**AIM:** Write out, word for word, the stretch of lines below that opens with the line containing "Where should I click to: Click" and runs through the last line.

** Start of THE RECORDS **

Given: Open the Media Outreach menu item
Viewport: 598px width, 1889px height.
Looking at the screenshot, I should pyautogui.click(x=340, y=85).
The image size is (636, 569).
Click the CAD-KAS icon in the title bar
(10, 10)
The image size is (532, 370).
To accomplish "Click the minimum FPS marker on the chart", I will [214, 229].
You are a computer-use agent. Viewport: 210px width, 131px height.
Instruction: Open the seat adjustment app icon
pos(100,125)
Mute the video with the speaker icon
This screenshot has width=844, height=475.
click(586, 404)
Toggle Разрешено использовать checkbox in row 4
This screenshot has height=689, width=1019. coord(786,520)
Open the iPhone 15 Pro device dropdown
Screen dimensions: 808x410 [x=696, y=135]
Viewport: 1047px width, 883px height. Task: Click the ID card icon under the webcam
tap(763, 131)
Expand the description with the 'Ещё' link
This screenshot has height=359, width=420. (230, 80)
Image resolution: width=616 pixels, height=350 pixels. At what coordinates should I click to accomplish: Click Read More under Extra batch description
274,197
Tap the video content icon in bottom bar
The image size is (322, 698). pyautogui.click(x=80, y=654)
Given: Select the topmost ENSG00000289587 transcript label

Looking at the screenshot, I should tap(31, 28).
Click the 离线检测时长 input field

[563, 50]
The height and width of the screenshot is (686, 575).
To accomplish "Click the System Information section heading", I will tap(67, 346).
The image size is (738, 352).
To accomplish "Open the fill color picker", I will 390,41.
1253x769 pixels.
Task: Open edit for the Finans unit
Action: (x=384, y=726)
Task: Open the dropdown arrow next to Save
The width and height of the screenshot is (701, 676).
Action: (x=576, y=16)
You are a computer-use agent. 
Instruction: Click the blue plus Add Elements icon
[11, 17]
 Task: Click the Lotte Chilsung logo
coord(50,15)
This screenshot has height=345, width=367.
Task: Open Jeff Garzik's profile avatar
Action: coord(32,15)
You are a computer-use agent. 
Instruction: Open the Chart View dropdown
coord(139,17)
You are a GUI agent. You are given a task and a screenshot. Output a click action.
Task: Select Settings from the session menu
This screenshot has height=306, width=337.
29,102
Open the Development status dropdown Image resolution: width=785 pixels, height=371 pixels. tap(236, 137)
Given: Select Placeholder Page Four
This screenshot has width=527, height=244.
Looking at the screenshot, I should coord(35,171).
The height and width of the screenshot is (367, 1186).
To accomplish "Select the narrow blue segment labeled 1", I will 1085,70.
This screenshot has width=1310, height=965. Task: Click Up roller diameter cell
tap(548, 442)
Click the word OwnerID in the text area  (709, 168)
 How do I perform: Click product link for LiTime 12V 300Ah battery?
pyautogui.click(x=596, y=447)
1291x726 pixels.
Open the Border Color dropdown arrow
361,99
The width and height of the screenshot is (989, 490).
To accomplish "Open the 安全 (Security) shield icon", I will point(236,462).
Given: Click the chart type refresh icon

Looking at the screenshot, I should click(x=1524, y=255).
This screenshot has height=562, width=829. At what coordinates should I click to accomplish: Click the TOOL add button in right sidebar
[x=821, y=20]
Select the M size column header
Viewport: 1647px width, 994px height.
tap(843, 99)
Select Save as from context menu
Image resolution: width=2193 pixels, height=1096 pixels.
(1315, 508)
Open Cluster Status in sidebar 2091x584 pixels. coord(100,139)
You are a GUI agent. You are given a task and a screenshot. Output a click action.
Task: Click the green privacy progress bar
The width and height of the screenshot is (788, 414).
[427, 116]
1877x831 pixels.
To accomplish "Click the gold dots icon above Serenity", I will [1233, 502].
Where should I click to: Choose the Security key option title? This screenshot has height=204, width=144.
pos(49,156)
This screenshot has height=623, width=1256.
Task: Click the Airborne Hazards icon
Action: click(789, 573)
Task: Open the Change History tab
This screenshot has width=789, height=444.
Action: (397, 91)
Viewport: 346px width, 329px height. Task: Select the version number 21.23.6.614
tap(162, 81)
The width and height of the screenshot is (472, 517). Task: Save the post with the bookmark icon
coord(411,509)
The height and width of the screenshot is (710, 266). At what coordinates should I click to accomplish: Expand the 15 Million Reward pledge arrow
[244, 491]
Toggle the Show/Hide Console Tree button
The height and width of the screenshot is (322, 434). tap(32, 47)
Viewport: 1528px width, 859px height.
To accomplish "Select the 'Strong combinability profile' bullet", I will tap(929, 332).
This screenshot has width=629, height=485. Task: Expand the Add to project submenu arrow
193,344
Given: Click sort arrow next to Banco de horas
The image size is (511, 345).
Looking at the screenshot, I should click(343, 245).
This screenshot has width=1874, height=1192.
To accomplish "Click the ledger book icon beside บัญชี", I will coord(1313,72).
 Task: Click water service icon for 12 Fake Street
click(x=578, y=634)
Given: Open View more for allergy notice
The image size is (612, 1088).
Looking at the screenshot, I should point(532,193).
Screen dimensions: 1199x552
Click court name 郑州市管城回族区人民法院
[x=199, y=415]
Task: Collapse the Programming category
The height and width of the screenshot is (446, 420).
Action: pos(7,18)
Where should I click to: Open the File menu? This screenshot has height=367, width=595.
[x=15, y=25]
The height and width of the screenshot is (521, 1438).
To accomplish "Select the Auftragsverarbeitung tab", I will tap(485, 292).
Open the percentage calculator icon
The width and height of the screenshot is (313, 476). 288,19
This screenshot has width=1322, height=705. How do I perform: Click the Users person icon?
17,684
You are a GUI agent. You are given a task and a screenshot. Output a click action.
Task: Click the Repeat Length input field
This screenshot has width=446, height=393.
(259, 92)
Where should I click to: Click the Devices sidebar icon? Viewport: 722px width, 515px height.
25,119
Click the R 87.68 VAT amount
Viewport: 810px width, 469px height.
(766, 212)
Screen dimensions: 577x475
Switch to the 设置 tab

** End of THE RECORDS **

**TASK OUTPUT:**
Where should I click to: Click the Devices sidebar icon? Viewport: 722px width, 515px height.
25,119
Click the R 87.68 VAT amount
Viewport: 810px width, 469px height.
(766, 212)
Screen dimensions: 577x475
Switch to the 设置 tab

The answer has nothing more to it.